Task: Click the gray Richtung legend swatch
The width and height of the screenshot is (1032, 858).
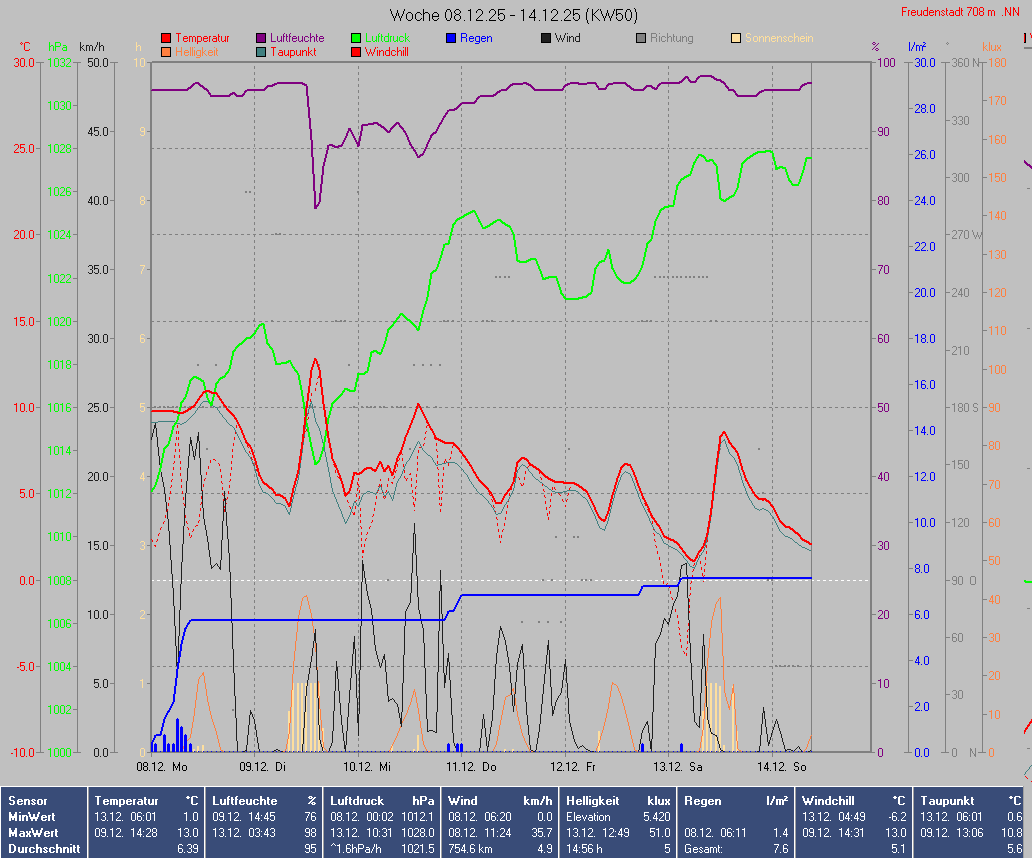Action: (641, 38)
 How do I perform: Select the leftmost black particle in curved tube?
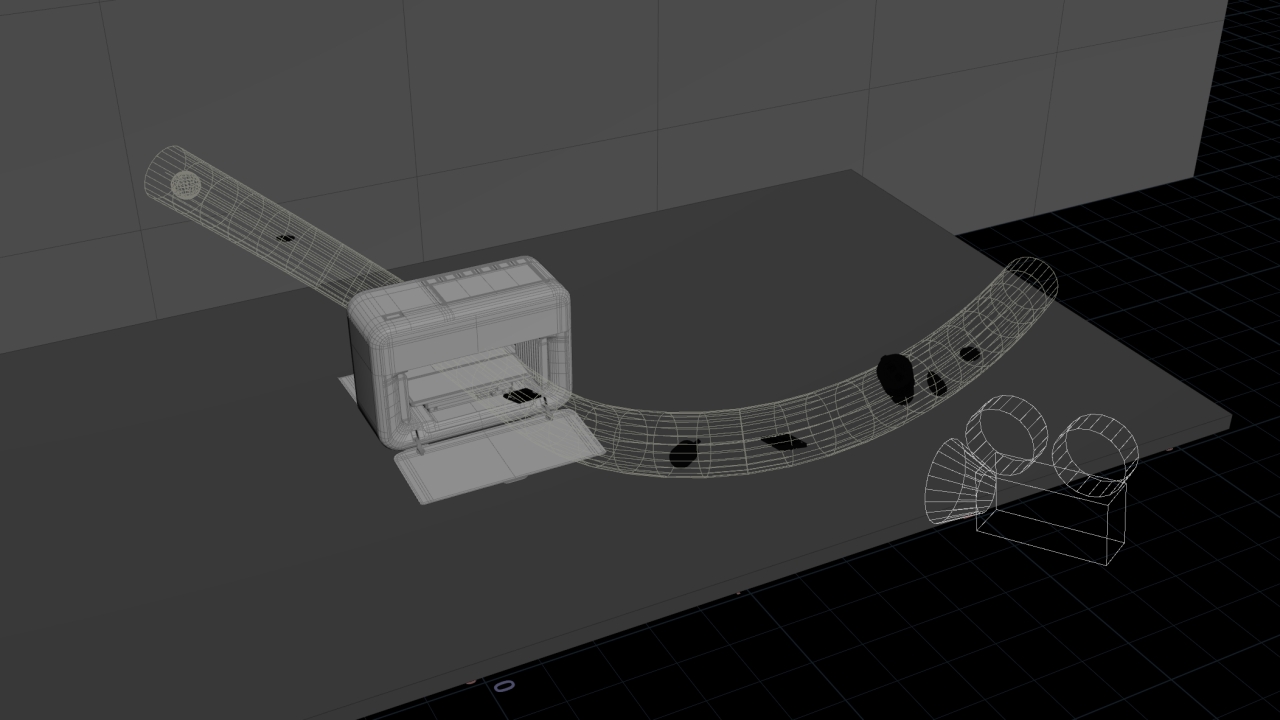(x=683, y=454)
━━━
Direction. Count the lines in the entries above that contain the string "tube", with uppercase and lowercase letters treated as different. Reply with the number alone.

Complete answer. 1